**** Data in this exercise ****
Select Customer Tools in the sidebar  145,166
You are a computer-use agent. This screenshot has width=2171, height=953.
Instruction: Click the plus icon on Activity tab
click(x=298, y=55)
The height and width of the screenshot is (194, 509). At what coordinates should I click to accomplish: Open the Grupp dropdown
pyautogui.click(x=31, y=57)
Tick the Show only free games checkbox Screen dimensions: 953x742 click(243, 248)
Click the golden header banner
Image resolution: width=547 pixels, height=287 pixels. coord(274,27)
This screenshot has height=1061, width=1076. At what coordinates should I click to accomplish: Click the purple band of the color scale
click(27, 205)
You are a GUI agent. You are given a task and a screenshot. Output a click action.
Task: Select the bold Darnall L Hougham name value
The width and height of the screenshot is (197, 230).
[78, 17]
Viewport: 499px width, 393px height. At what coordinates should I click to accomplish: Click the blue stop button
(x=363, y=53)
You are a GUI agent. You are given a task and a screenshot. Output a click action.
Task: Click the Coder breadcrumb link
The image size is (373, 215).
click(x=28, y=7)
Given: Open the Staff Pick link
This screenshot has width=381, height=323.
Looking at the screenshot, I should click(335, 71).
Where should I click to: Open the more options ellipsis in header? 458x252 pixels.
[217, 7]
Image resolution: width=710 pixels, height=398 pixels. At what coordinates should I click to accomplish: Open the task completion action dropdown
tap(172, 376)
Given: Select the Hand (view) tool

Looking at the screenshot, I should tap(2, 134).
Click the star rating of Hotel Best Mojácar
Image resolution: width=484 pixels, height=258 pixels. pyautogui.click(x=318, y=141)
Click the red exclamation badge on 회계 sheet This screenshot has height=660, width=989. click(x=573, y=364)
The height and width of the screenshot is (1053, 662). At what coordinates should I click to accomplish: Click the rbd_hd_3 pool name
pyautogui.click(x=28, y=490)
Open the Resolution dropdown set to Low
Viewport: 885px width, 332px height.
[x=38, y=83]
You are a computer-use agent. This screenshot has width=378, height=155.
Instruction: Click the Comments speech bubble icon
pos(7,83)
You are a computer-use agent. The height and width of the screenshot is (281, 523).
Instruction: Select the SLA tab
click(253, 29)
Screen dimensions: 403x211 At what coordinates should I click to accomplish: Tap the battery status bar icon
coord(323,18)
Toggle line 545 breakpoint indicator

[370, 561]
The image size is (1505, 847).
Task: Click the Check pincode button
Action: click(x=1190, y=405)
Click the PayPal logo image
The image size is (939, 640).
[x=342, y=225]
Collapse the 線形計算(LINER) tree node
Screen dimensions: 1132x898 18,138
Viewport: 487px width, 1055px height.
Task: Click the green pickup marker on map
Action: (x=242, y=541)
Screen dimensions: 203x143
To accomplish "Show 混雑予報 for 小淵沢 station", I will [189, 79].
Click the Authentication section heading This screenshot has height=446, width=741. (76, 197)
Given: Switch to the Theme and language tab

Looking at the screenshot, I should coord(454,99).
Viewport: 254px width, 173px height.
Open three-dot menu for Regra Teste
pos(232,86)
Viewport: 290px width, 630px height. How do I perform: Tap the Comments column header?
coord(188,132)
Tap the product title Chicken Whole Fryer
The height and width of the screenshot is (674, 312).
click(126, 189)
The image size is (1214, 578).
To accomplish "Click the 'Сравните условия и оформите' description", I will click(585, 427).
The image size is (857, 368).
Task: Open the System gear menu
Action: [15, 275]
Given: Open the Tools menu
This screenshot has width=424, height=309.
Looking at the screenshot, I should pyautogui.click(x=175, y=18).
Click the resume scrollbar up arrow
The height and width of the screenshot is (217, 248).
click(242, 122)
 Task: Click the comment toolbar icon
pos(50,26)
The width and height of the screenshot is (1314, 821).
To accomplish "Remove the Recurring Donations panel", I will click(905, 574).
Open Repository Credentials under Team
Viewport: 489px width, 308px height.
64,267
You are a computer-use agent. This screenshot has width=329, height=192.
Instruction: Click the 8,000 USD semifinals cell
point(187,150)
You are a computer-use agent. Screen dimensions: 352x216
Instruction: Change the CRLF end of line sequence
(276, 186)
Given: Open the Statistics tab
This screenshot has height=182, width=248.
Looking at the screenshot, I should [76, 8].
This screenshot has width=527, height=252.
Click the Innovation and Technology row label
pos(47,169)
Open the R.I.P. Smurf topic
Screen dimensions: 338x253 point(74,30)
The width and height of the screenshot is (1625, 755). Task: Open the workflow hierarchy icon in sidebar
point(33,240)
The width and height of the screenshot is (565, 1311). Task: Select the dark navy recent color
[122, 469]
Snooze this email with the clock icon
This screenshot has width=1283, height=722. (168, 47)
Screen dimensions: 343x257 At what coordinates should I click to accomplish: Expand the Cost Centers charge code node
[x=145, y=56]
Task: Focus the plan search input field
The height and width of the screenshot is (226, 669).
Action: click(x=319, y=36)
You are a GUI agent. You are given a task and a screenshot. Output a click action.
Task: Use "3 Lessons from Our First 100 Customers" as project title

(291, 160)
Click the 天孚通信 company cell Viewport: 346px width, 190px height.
****
> What is expected
Each line above must be returned exactly as written.

> Answer
Select Customer Tools in the sidebar  145,166
You are a computer-use agent. This screenshot has width=2171, height=953.
Instruction: Click the plus icon on Activity tab
click(x=298, y=55)
The height and width of the screenshot is (194, 509). At what coordinates should I click to accomplish: Open the Grupp dropdown
pyautogui.click(x=31, y=57)
Tick the Show only free games checkbox Screen dimensions: 953x742 click(243, 248)
Click the golden header banner
Image resolution: width=547 pixels, height=287 pixels. coord(274,27)
This screenshot has height=1061, width=1076. At what coordinates should I click to accomplish: Click the purple band of the color scale
click(27, 205)
You are a GUI agent. You are given a task and a screenshot. Output a click action.
Task: Select the bold Darnall L Hougham name value
The width and height of the screenshot is (197, 230).
[78, 17]
Viewport: 499px width, 393px height. At what coordinates should I click to accomplish: Click the blue stop button
(x=363, y=53)
You are a GUI agent. You are given a task and a screenshot. Output a click action.
Task: Click the Coder breadcrumb link
The image size is (373, 215).
click(x=28, y=7)
Given: Open the Staff Pick link
This screenshot has width=381, height=323.
Looking at the screenshot, I should click(335, 71).
Where should I click to: Open the more options ellipsis in header? 458x252 pixels.
[217, 7]
Image resolution: width=710 pixels, height=398 pixels. At what coordinates should I click to accomplish: Open the task completion action dropdown
tap(172, 376)
Given: Select the Hand (view) tool

Looking at the screenshot, I should tap(2, 134).
Click the star rating of Hotel Best Mojácar
Image resolution: width=484 pixels, height=258 pixels. pyautogui.click(x=318, y=141)
Click the red exclamation badge on 회계 sheet This screenshot has height=660, width=989. click(x=573, y=364)
The height and width of the screenshot is (1053, 662). At what coordinates should I click to accomplish: Click the rbd_hd_3 pool name
pyautogui.click(x=28, y=490)
Open the Resolution dropdown set to Low
Viewport: 885px width, 332px height.
[x=38, y=83]
You are a computer-use agent. This screenshot has width=378, height=155.
Instruction: Click the Comments speech bubble icon
pos(7,83)
You are a computer-use agent. The height and width of the screenshot is (281, 523).
Instruction: Select the SLA tab
click(253, 29)
Screen dimensions: 403x211 At what coordinates should I click to accomplish: Tap the battery status bar icon
coord(323,18)
Toggle line 545 breakpoint indicator

[370, 561]
The image size is (1505, 847).
Task: Click the Check pincode button
Action: click(x=1190, y=405)
Click the PayPal logo image
The image size is (939, 640).
[x=342, y=225]
Collapse the 線形計算(LINER) tree node
Screen dimensions: 1132x898 18,138
Viewport: 487px width, 1055px height.
Task: Click the green pickup marker on map
Action: (x=242, y=541)
Screen dimensions: 203x143
To accomplish "Show 混雑予報 for 小淵沢 station", I will [189, 79].
Click the Authentication section heading This screenshot has height=446, width=741. (76, 197)
Given: Switch to the Theme and language tab

Looking at the screenshot, I should coord(454,99).
Viewport: 254px width, 173px height.
Open three-dot menu for Regra Teste
pos(232,86)
Viewport: 290px width, 630px height. How do I perform: Tap the Comments column header?
coord(188,132)
Tap the product title Chicken Whole Fryer
The height and width of the screenshot is (674, 312).
click(126, 189)
The image size is (1214, 578).
To accomplish "Click the 'Сравните условия и оформите' description", I will click(585, 427).
The image size is (857, 368).
Task: Open the System gear menu
Action: [15, 275]
Given: Open the Tools menu
This screenshot has width=424, height=309.
Looking at the screenshot, I should pyautogui.click(x=175, y=18).
Click the resume scrollbar up arrow
The height and width of the screenshot is (217, 248).
click(242, 122)
 Task: Click the comment toolbar icon
pos(50,26)
The width and height of the screenshot is (1314, 821).
To accomplish "Remove the Recurring Donations panel", I will click(905, 574).
Open Repository Credentials under Team
Viewport: 489px width, 308px height.
64,267
You are a computer-use agent. This screenshot has width=329, height=192.
Instruction: Click the 8,000 USD semifinals cell
point(187,150)
You are a computer-use agent. Screen dimensions: 352x216
Instruction: Change the CRLF end of line sequence
(276, 186)
Given: Open the Statistics tab
This screenshot has height=182, width=248.
Looking at the screenshot, I should [76, 8].
This screenshot has width=527, height=252.
Click the Innovation and Technology row label
pos(47,169)
Open the R.I.P. Smurf topic
Screen dimensions: 338x253 point(74,30)
The width and height of the screenshot is (1625, 755). Task: Open the workflow hierarchy icon in sidebar
point(33,240)
The width and height of the screenshot is (565, 1311). Task: Select the dark navy recent color
[122, 469]
Snooze this email with the clock icon
This screenshot has width=1283, height=722. (168, 47)
Screen dimensions: 343x257 At what coordinates should I click to accomplish: Expand the Cost Centers charge code node
[x=145, y=56]
Task: Focus the plan search input field
The height and width of the screenshot is (226, 669).
Action: click(x=319, y=36)
You are a GUI agent. You are given a task and a screenshot. Output a click action.
Task: Use "3 Lessons from Our First 100 Customers" as project title

(291, 160)
Click the 天孚通信 company cell Viewport: 346px width, 190px height.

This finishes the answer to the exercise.